Imogen Edwards-Jones – one of the first journalists to try the treatment – traces how far it has come from forehead-freezing beginnings and raises an eyebrow to the skilled surgeons who make it work
Back in the day when needles were thick and anaesthetic creams took hours to work, I was one of Botox’s early adopters/guinea pigs. Persuaded to do it for a newspaper article, I think it was Joan Rivers and I who were first over the botulism barricade. That was more than 15 years ago and I remember it being very painful and rather unpleasant. I do, however, remember waiting with intense fascination for my forehead to slowly but surely became totally immobile.
The result was simian to say the least. My eyebrows dropped and my brow became very heavy and thick. I looked really quite Neanderthal, like I might have been closely related to The Cowell. And of course everyone had an opinion. “How can you put poison in your face?” asked my concerned friends. “How can you consider plastic surgery – it’s barbaric?” asked my PC friends (actually make that my one PC friend). “What the hell have you done to yourself? I hope that isn’t permanent?" Asked my mother. “It makes you look stupid,” she added for good measure. “And sweaty.”
And, as ever, she was right. There is nothing worse than bad Botox. The amount of times I have sat opposite girlfriends whose shiny foreheads are so obviously frozen, and have had to pretend not to notice their inability to emote a single thought, doesn’t bear counting. I remember one friend whose eyebrows were raised in such a terrible state of startled alarm, she looked like she was permanently sitting on a drawing pin.
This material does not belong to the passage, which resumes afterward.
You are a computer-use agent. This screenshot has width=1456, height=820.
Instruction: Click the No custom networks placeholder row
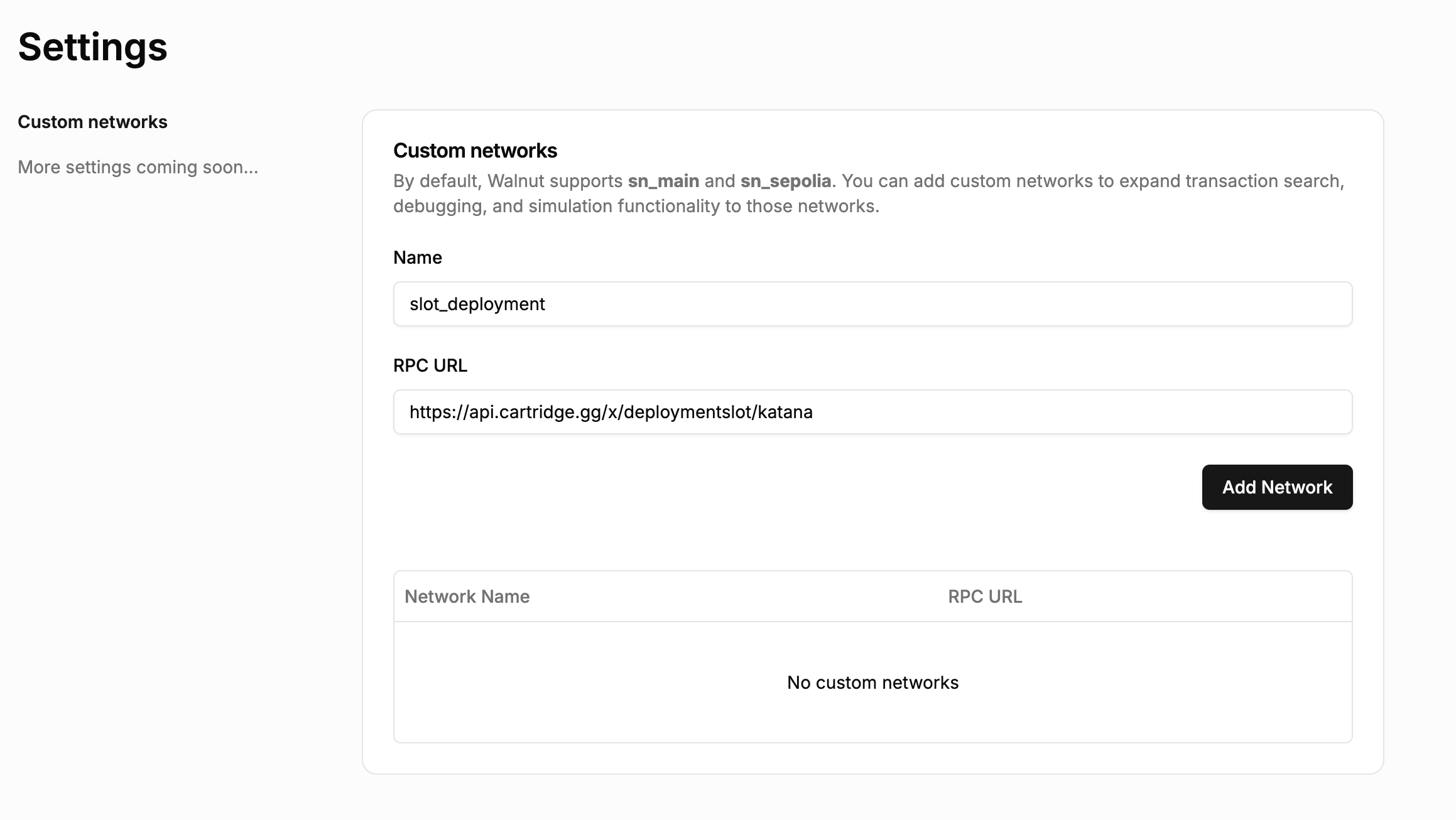tap(872, 682)
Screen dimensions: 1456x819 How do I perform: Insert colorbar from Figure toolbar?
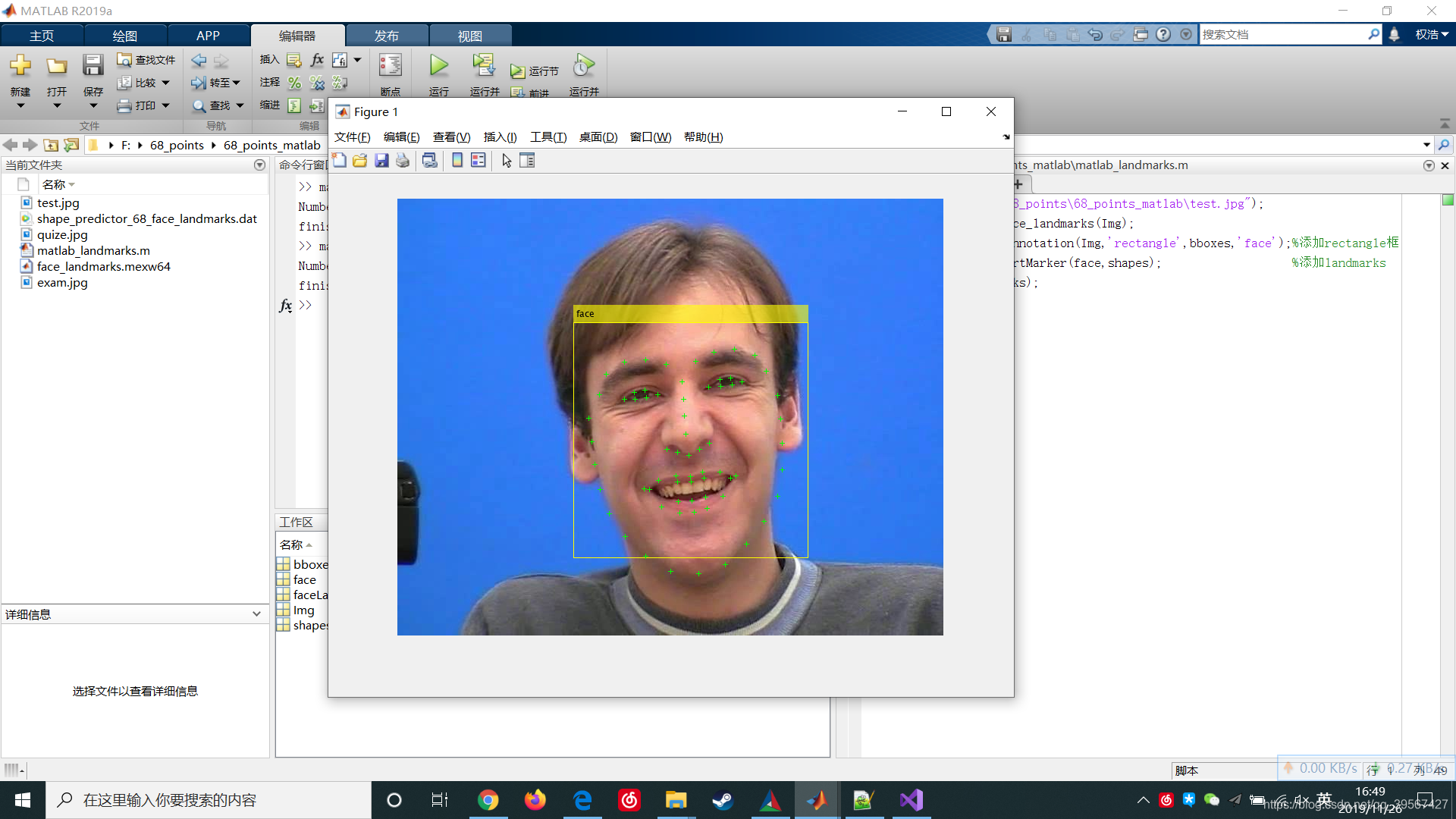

She looked awful, which I am sure, was not her original intention.
Now that there is a Botoxeria on every street corner, the shiny frozen Minogue forehead is everywhere. It proclaims to anyone who cares to look that its owner has had Botox! They are looking after themselves! And they can the afford £250 price tag! Much like ginormous breast enlargements, like watermelons in a condom, that we Brits also favour – the Botox forehead has become a bit of TOWIE status symbol.
But that is not to say, when done well, by someone who really knows what they are actually doing – Botox isn’t bloody marvellous! Vicky Dondos at Medicetics on Connaught Street, W1, is one such person. A trained facial surgeon (she could put your face back together if you went through a windscreen), she knows exactly where to put her new extra thin American needles.
“What expressions do you actually want?” she asks, snapping on her rubber gloves.
“I’d like to smile.”
“Hmm,” she replies, flicking her syringe.
“Eer, what do you think?”
Asking a slim, glamorous younger woman in charge of a lot of injectables what is wrong with your face is not, let me tell you, the road to happiness.
“Well,” she starts. “You have lines, here, here and here. You have the classic barcode across the top lip from smoking. You’re losing volume in your lips, particularly the bottom one, which is common in the over 40s, especially if you are a white Caucasian. You’ve got bunny lines either side of your nose from wrinkling up your face and, of course, you’ve got the tramline frown. As well as crow's here and here and some drooping here...”
“Can you fix it?”
“Yes I can.”
Much like Bob The Builder, Vicky reaches in to her toolbox and brings out the glue, the cement and the Polyfilla. It takes about 25 not entirely pain-free minutes before she is finished.
“There,” she says, handing me a mirror for me to inspect my rather pink-pricked face. “It’ll be fine once it’s calmed down a bit.”
A few days later it’s more than fine. It looks really rather good. There is no drooping or thickening and I look neither shocked, nor surprised, although I can emote both. Last week I walked into a room and a very charming man proclaimed. “Gosh, Imogen, you do look well!” To which I casually smiled and just about managed to raise an eyebrow.